● Exercise aim:
From the records below, set down exactly the lines starting with the line that contains "Veranstaltungen (1383, 1128)" and going on through the line that contains "Gemeinderat Niederschriften &". Nothing else is wanted.

● Provided material:
++++++++++

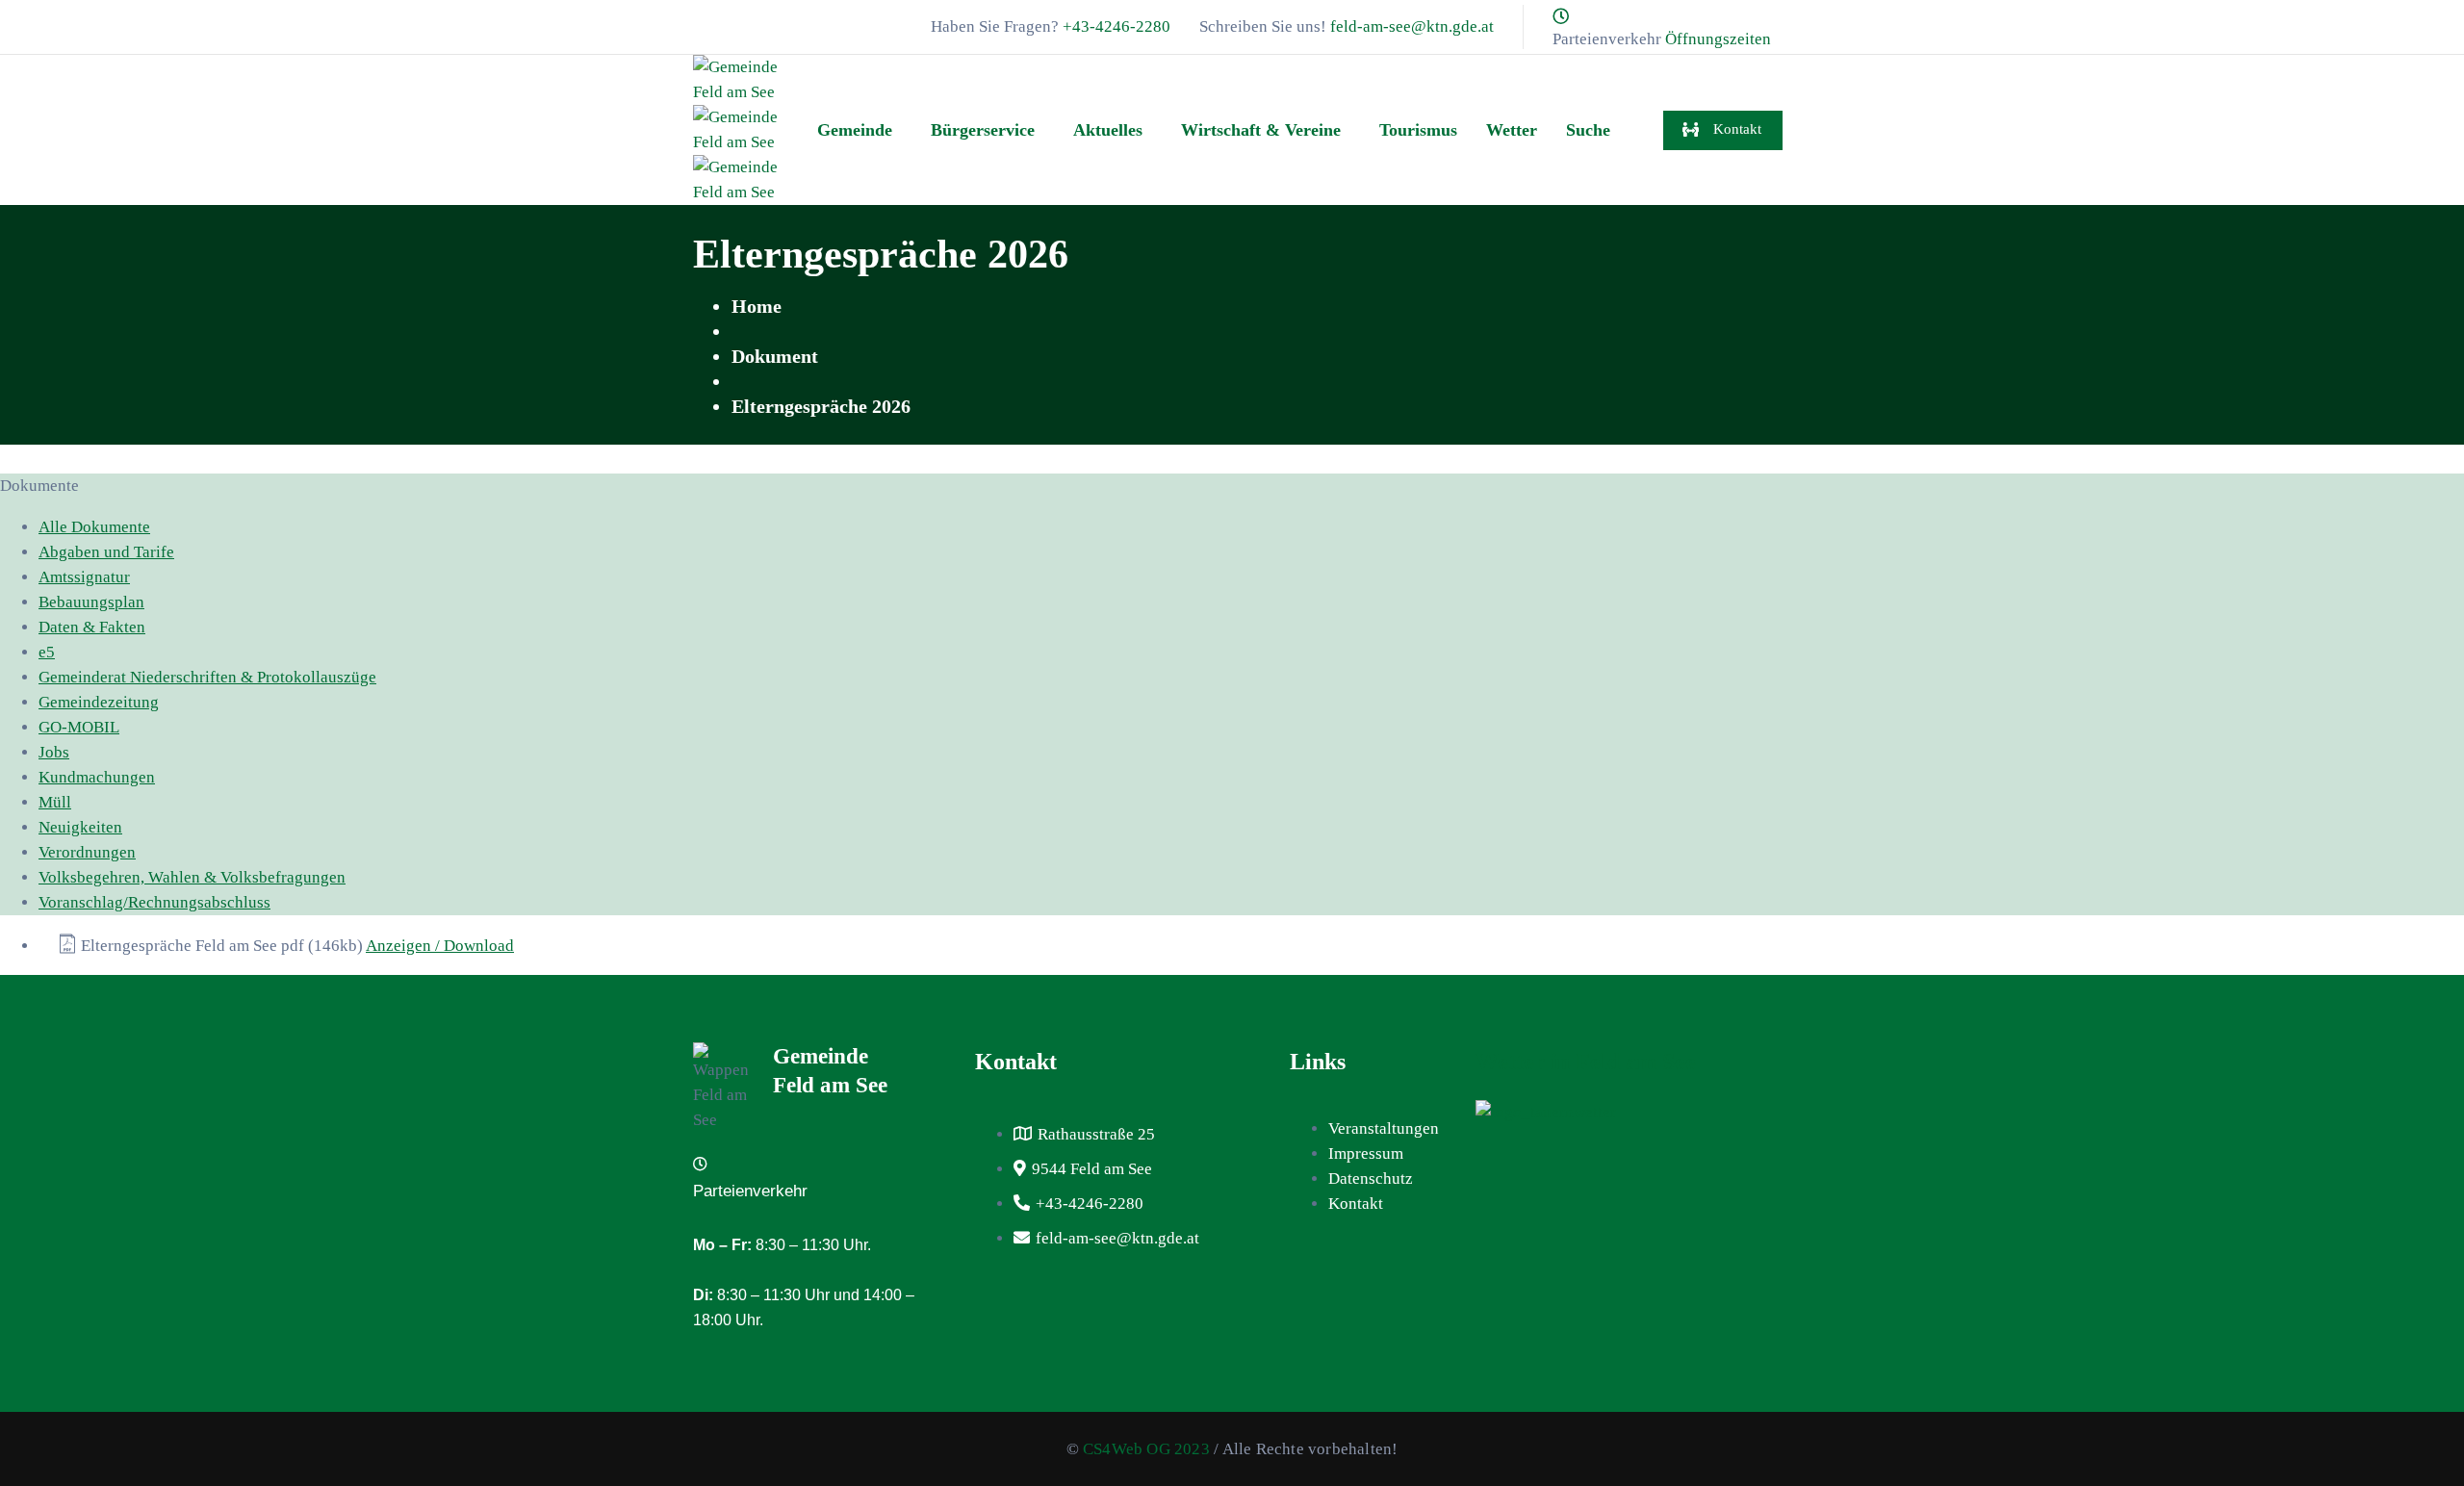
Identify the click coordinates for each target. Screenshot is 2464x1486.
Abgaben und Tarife (106, 552)
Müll (54, 802)
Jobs (53, 752)
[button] (859, 129)
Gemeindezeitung (98, 702)
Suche (1588, 130)
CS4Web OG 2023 (1146, 1449)
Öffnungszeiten (1718, 39)
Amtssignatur (84, 577)
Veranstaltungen (1383, 1128)
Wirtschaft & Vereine (1261, 130)
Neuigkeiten (80, 827)
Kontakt (1355, 1203)
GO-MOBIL (78, 727)
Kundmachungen (96, 777)
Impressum (1365, 1153)
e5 (46, 652)
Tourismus (1418, 130)
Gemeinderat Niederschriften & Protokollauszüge (207, 677)
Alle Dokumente (94, 527)
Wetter (1511, 130)
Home (757, 306)
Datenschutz (1370, 1178)
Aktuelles (1107, 130)
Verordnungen (87, 852)
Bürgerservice (983, 130)
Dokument (775, 356)
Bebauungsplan (91, 602)
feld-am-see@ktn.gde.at (1412, 26)
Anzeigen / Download (440, 945)
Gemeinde (854, 130)
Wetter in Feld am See (1586, 1061)
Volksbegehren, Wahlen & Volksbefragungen (192, 877)
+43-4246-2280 (1116, 26)
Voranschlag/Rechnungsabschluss (154, 902)
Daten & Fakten (91, 627)
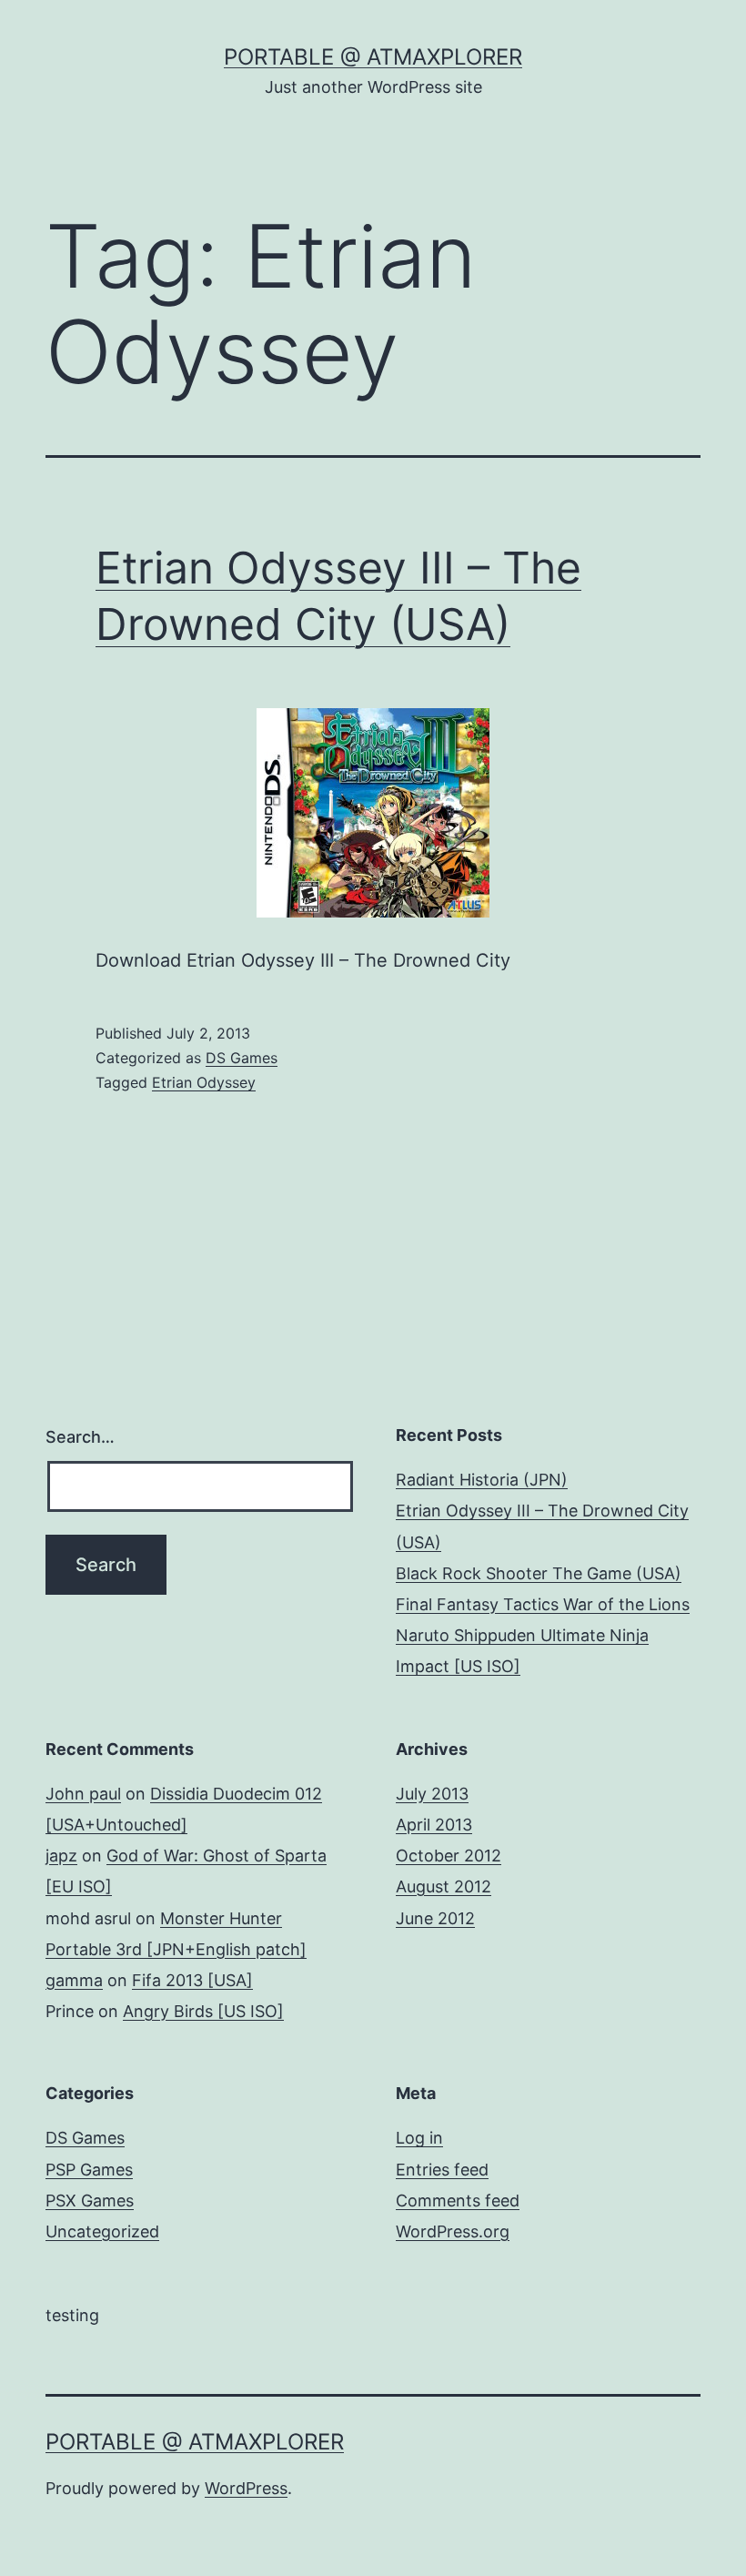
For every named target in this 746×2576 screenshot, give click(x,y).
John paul (83, 1793)
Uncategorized (102, 2231)
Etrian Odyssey (204, 1082)
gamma (74, 1980)
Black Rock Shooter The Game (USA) (538, 1573)
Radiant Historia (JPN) (482, 1479)
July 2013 (432, 1793)
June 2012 (435, 1918)
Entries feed (442, 2169)
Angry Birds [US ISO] (203, 2011)
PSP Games (89, 2169)
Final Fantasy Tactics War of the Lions (543, 1604)
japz (61, 1855)
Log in (419, 2137)
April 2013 (434, 1824)
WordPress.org (452, 2231)
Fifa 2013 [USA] (192, 1980)
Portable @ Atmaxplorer (373, 57)
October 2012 (448, 1855)
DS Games (241, 1058)
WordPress (246, 2488)
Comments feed (457, 2200)
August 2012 (443, 1886)
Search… (80, 1436)
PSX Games (89, 2200)
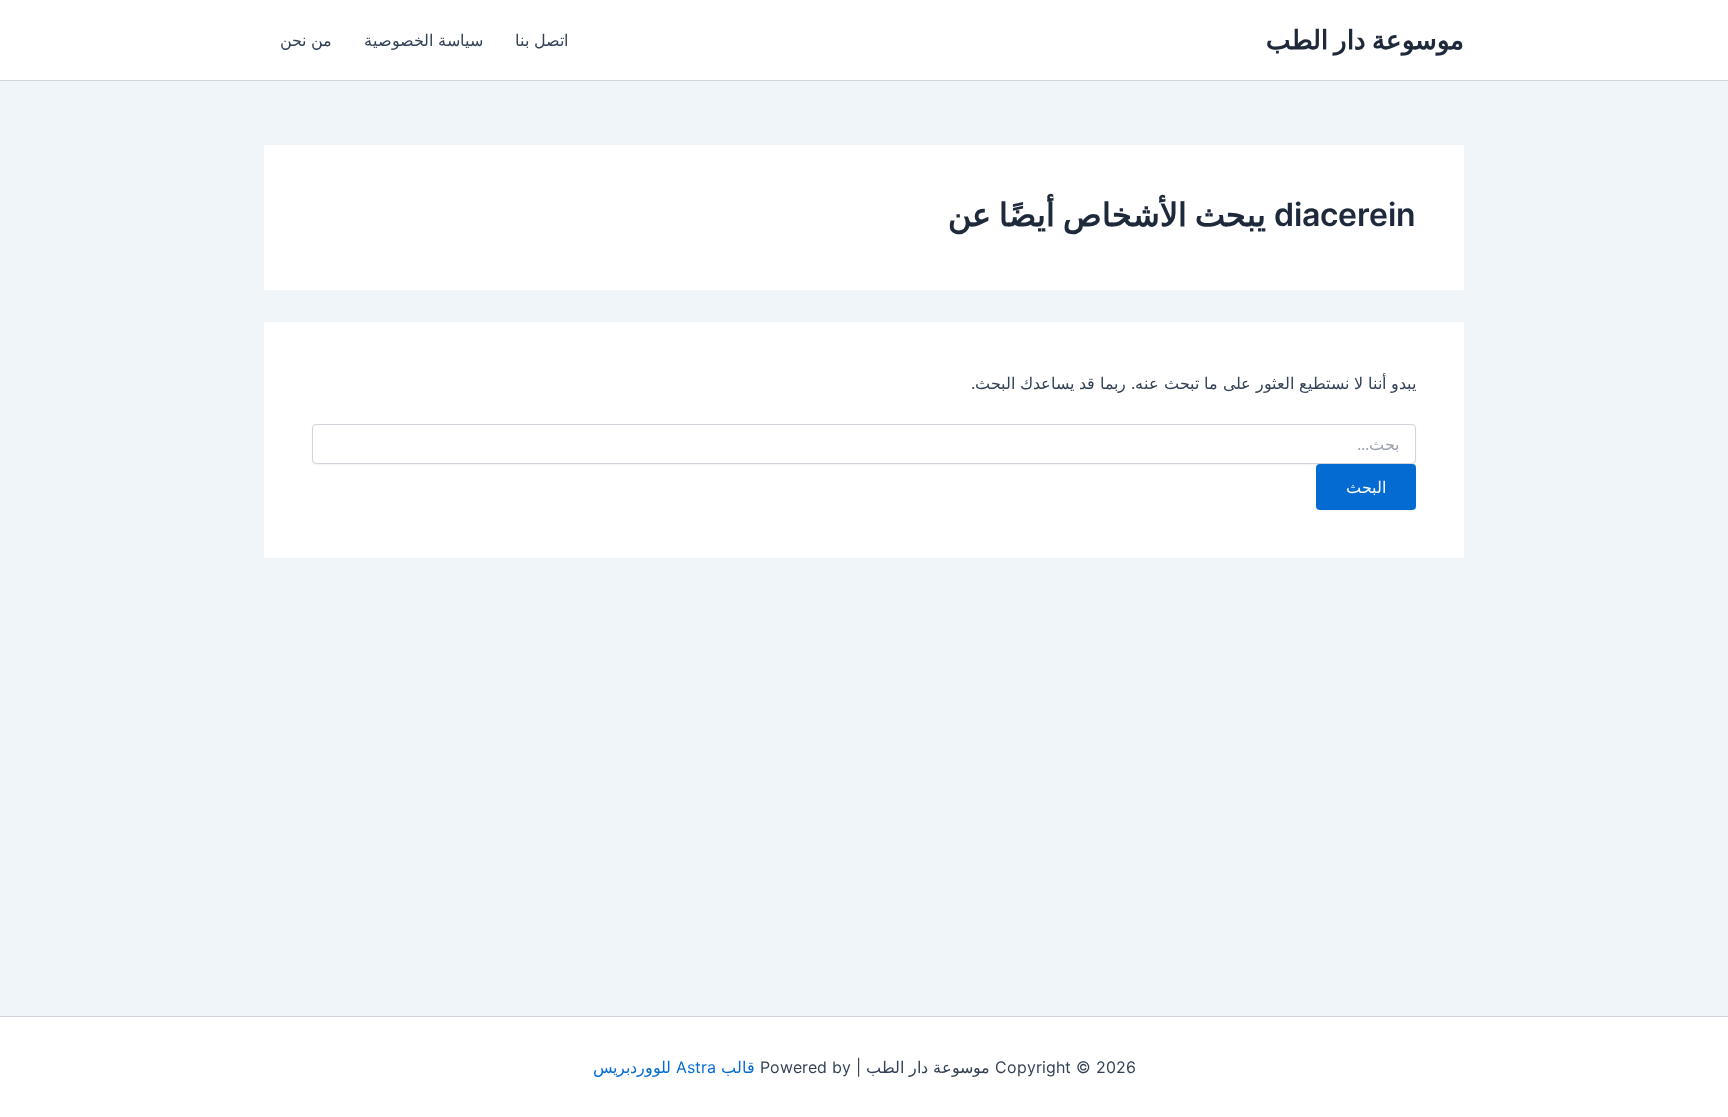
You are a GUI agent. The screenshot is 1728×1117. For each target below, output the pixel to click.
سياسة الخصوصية (423, 40)
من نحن (306, 40)
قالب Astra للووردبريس (674, 1067)
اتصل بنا (541, 40)
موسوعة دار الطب (1365, 39)
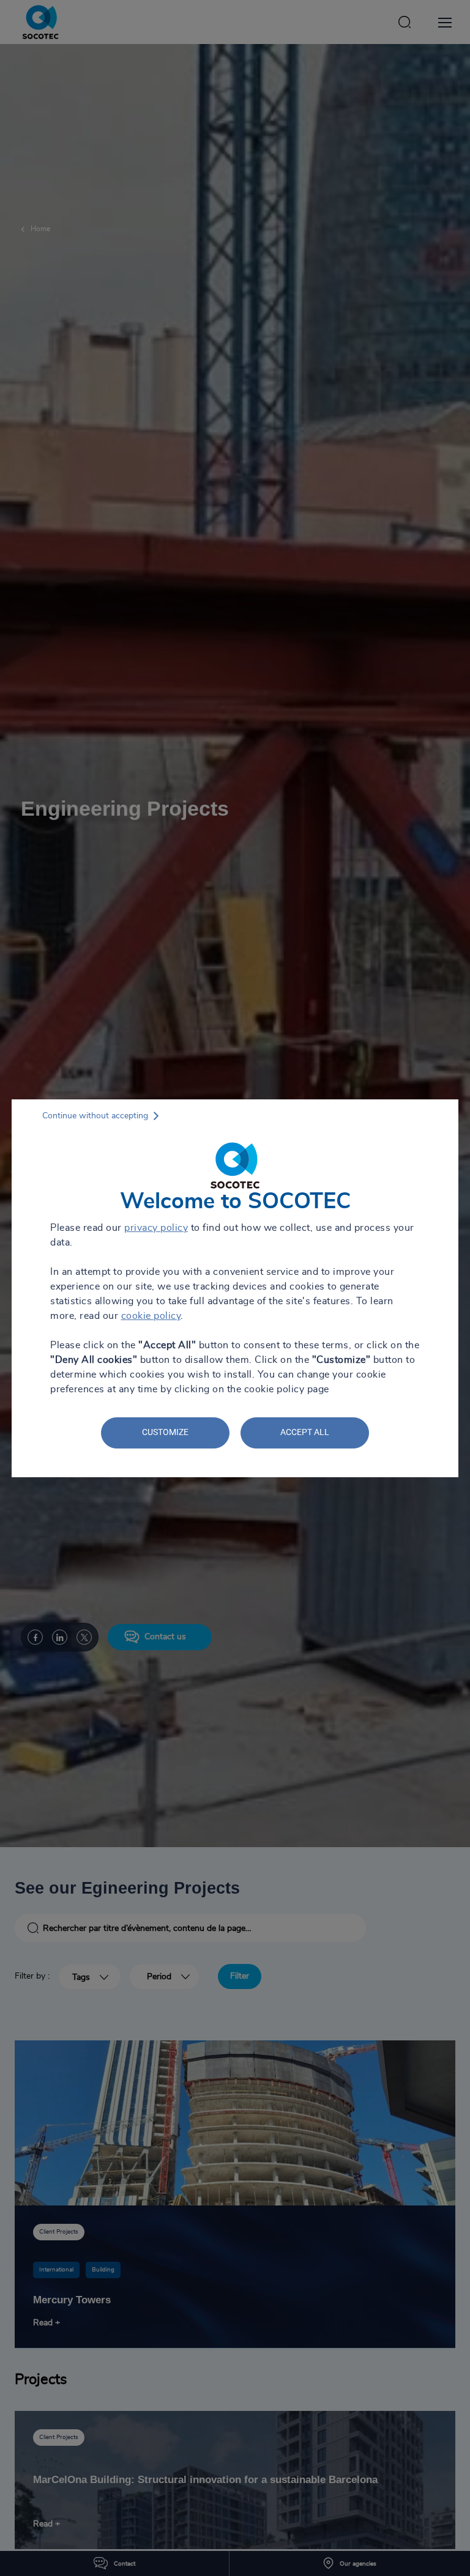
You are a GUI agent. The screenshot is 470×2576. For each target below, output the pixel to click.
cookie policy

++++++++++

● Solved problem:
Veranstaltungen (1383, 1128)
Wirtschaft & Vereine (1261, 130)
Neuigkeiten (80, 827)
Kontakt (1355, 1203)
GO-MOBIL (78, 727)
Kundmachungen (96, 777)
Impressum (1365, 1153)
e5 (46, 652)
Tourismus (1418, 130)
Gemeinderat Niederschriften & Protokollauszüge (207, 677)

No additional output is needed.